可能性を秘めたレーザ粉体肉盛り
toolcraft AGは、未来を指し示す技術に長けた革新的な企業です。そのことを示すように、toolcraftは早くも2011年に粉末床溶融結合法による積層造形用の装置を初めて購入しています。ドイツのゲオルゲンスグミュントに拠点を置く家族経営企業である同社は、積層造形分野の先駆者と評されており、現在の所有マシンにはTRUMPFのTruPrint 3000 5台、TruPrint 5000 1台、グリーンレーザのTruPrint 1000 1台などが含まれています。また、toolcraft AGではレーザ粉体肉盛り(LMD)に関しても、クリストフ・ハウク技術・販売担当取締役とフロリアン・シュルントLMDプロジェクトリーダーが既に何年も前から取り組んでいます。国際的に有名なある消費財メーカーから開発パートナーシップの申し出を受けた際、両氏は二つ返事で快諾しました。そこでは、高い負荷がかかるツールの機能膜構造を今後は材料除去ではなくLMDで生み出すことが課題になっていました。オーダーが確定していない段階で、クリストフ・ハウク取締役は分厚い仕様書を手にして、特別仕様機の件でTRUMPFに相談を持ちかけました。TRUMPFのエキスパートチームはTruLaser Cell 3000をベースにマシンを作り上げ、クリストフ・ハウク取締役やフロリアン・シュルント・プロジェクトリーダーなどの経験豊富なユーザーにも満足頂いています。
課題
toolcraftはアーヘンのレーザ技術研究所(ILT)と密接な協力関係を築いています。その理由は、研究所で有望な技術が発見され次第、toolcraft AGのクリストフ・ハウク技術・販売担当取締役がそれを生産現場で実用化できるようにするためです。この関係は2011年の金属の積層造形でもそうでしたし、2019年のレーザ粉体肉盛り(LMD)でもほぼ同様でした。そしてこの度、ILTの研究者が国際的に有名なある消費財メーカーに、専門能力の高い企業としてtoolcraftのことを紹介するに至ったのです。「ビジョンが次から次へと浮かんでくる」企業であることが推薦の理由でした。ユーザーのアプリケーションは、LMDに関してクリストフ・ハウク取締役がまさに期待していたタイプのものでした。あるツールに関して、これまでは切削加工で施していた機能膜構造をLMDで生み出すことでコストを削減し、持続可能性を高めることが求められていたのです。そこでのアイディアは、本体を低価格の材料で製造し、構造をLMDで施すことにありました。それは同時に、構造が摩耗した際にツールを簡単に修理できるという利点も持ち合わせていました。まだオーダーが確定していたわけではありませんでしたが、ハウク取締役は思い切ってTRUMPFに特別仕様機の設計を依頼しました。同機にはツールの生産だけでなく、加工パラメーターの開発から材料試験、そして品質測定と摩耗測定に至るまで、LMDに関するあらゆるテーマが可能であることが求められました。
ソリューション
toolcraft用特別仕様機の心臓部はTruLaser Cell 3000です。この5軸レーザ加工機は、2D/3D溶接・切断ならびにレーザ粉体肉盛り用のコンパクトマシンとしてTRUMPFによって開発されたものです。大型重量部品の回転対称加工を可能にするため、特別仕様機には長さ6メートルのマシンベッドを有する回転・送りユニットが装備されました。マシン全体を横切るマシンベッドの目的は、ローディングとアンローディングを簡単にすることにあります。部品はNC軸によって確実に作業エリア内に配置されます。ですが、回転軸を追加することで初めて、重量部品の加工に必要な速度とダイナミック性能が得られるようになります。どちらの回転軸にも同期型ドライブが備わっています。それに加えて、両軸を近づけるか遠ざけで、様々な長さの部品を加工できるようにもなっています。

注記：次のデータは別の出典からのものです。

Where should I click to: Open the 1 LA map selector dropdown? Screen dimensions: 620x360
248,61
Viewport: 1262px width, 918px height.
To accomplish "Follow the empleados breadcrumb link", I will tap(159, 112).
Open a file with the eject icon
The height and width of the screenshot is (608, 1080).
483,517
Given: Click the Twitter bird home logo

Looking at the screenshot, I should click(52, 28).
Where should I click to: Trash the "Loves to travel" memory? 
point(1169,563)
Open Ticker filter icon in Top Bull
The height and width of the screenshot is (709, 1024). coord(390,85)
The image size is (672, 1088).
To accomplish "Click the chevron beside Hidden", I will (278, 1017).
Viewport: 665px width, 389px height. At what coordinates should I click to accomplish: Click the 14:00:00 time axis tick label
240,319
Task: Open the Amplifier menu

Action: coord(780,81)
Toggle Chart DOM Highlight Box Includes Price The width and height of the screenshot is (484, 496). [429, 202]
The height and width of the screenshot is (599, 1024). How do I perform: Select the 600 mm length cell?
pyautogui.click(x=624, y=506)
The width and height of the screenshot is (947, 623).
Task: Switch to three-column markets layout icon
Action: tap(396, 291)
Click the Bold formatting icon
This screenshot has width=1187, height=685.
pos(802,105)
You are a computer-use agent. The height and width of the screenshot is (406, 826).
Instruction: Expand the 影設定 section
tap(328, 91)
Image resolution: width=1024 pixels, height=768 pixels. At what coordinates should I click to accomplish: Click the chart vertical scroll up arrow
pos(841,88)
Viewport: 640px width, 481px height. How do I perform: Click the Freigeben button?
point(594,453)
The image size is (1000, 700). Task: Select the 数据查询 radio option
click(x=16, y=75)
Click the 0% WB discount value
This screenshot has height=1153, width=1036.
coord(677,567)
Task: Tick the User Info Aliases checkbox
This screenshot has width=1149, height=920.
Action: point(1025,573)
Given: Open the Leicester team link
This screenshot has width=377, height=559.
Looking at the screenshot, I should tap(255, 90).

また、開発チームはTruLaser Cell 3000の一面にオプションモジュールと呼ばれるモジュールを連結しました。作業エリアには2D切断用サポートとフレキシブルな治具インターフェースが備わっており、オプションモジュールをモジュール式にセットアップできるようになっています。非回転対称部品の加工には、垂直の回転軸が役立ちます。しかも、toolcraftでのSiemens NX環境とのインターフェースを備えたスキャナーを使用して、LMD溶接品質を点検し、古めの部品では粉体肉盛の摩耗を光学式に検出することが可能になっています。さらに、「高速レーザ粉体肉盛り(HS-LMD)」技術が内蔵されているため、toolcraftでは回転対称部品に薄いコーティングを極めて迅速に施すことも可能です。
実行
toolcraftとTRUMPFは何年も前から密接なパートナーシップで結ばれています。そのため、クリストフ・ハウク取締役とフロリアン・シュルント・プロジェクトリーダーは、TRUMPFのディッツィンゲン拠点の開発チームが仕様書の広範囲にわたる要件に対して、特別なものを考案する良い機会であるとの意気込みを見せた時に驚きはしませんでした。「成功の鍵はTRUMPFの担当者でした。当社と同レベルの情熱でこのテーマに取り組み、こちらの要望をすべて見事に実現してくれました」とクリストフ・ハウク取締役は満足しています。
展望
現在では、toolcraftは消費財メーカーからのオーダーを受注するに至っています。ですがtoolcraftはそれで満足せず、始まりにすぎないと捉えています。「ハイブリッド加工により、大型部品も生産できるようになりました」とハウク取締役は説明しています。「小さめの部品を粉末床で積層造形し、それをレーザ粉体肉盛りで結合しています。これまでは、この工程を10時間かけて手作業で行っていました。ですがTruLaser Cell 3000ではこの工程が自動化され、所要時間が6時間になっています。」ILTの研究者がコメントしていた通り、toolcraftではビジョンが次から次へと浮かんでくるため、アイディア不足に陥ることはありません。それを証明するかのように、クリストフ・ハウク取締役は超短パルスレーザを追加することで得られる可能性について既に考えを巡らしています。「マシンが更に改良される可能性も十分にあります」と同氏はほくそ笑んでいます。